А спектакль «Горе от ума» ставил, между прочим, не Юрский, а Товстоногов, но этот разговор может завести нас далеко, тем более, что я считаю, что «Горе от ума» восприняли поверхностно и по существу недооценили в Ленинграде. Пушкинские слова «чёрт меня догадал…» сбили с толку очень многих. Когда-нибудь я поясню, что имею в виду, а сейчас надо вернуться к Юрскому, актёру — как думает Тулинцев — одной роли. Даже если это так (а, на мой взгляд, это не так), судить о Юрском следует «исходя из неё», и уж вовсе не следует прилагать к актёру внетеатральные категории, не объясняющие его искусства.

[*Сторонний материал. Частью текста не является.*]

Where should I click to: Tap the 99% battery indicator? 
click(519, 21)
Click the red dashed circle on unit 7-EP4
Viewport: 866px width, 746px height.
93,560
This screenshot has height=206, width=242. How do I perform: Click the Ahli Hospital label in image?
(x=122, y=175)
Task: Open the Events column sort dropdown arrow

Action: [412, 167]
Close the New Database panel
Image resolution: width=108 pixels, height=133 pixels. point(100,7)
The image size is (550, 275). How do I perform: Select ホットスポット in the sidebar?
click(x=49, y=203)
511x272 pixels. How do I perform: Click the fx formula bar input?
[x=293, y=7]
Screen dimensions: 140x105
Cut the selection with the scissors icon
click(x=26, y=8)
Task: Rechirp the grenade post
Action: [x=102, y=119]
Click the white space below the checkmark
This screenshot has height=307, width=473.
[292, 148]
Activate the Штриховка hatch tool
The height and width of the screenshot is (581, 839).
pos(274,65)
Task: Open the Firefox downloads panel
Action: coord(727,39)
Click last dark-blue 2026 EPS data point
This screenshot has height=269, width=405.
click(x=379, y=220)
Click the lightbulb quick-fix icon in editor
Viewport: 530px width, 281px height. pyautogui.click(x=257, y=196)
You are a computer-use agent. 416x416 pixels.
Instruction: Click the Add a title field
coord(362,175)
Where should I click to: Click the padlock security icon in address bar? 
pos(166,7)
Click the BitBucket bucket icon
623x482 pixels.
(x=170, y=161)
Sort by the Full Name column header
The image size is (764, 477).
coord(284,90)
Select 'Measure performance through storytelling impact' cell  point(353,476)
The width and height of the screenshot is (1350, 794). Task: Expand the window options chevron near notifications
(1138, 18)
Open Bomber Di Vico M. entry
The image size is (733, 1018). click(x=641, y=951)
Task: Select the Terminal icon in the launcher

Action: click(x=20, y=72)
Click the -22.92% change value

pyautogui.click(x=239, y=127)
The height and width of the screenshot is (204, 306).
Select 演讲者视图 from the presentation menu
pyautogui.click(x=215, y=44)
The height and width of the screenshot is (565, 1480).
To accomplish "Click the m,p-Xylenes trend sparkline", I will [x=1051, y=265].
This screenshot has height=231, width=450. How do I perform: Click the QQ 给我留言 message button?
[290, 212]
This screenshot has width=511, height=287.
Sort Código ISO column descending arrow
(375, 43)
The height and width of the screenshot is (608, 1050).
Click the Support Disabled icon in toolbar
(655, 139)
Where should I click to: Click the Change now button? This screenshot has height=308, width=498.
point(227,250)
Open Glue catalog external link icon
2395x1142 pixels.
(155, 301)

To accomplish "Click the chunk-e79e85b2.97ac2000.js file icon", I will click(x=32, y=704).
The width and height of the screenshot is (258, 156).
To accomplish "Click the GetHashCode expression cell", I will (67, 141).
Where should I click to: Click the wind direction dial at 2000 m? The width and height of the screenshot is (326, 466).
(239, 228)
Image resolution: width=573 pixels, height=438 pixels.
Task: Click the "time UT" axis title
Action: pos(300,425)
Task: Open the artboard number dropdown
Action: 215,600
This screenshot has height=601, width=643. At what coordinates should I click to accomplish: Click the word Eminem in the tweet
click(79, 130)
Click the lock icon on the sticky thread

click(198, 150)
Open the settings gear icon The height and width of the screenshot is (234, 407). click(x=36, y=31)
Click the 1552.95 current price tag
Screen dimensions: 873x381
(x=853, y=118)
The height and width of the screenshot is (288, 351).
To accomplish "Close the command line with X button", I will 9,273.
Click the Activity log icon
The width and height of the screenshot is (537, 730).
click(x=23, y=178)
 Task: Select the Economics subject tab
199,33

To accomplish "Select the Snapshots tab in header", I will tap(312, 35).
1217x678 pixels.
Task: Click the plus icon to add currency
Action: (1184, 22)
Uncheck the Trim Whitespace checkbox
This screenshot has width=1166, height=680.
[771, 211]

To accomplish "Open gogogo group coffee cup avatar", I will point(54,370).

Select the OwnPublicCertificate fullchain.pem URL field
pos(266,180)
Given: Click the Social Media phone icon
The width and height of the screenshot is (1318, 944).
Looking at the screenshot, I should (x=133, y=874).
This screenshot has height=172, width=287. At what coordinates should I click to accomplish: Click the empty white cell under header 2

Либерал Юрский? Что это значит применительно к Юрскому — не пойму. Либерал Качалов — понятно, либерал Гилгуд — понятно, либерал Рейнхардт — тоже в. общем можно понять. Все они поднялись на гребне общеевропейского либерализма. Они были прекрасны и прекраснодушны и верили в то, что слово на театре может победить зло в жизни, может победить смерть. Верил ли в это Юрский, выдающийся, несравненный чтец, подлинный мастер художественного слова? Конечно же нет, хотя считал своим долгом читать, произносить со сцены слова — в этом драматизм его карьеры, его чтецких программ, и не удивительно, что его всегда влёк театр Ионеско. Но он любил носить на эстраде бабочку, любил театральную элегантность и блеск, вероятно поэтому «ленинградские затворники» видели в нём чужого.

Что же касается самого слова «либерализм», то оно меня не пугает. Может быть, уместно вспомнить, что в качестве единственной альтернативы ему Александр Блок, первый из питерских затворников, повторил слово Владимира Соловьёва: «панмонголизм». Всё это сейчас не менее актуально, чем тогда, когда Блок писал «Скифов», и тогда , когда он умирал в своей квартире на Пряжке. Панмонголизм с раскосыми и жадными очами уже за холмом. Не думаю, что, покончив с либералами, панмонголизм предложит кому-нибудь из нас какой-либо заманчивый пост — не то чтобы министра культуры, но хотя бы министра по делам Шостаковича.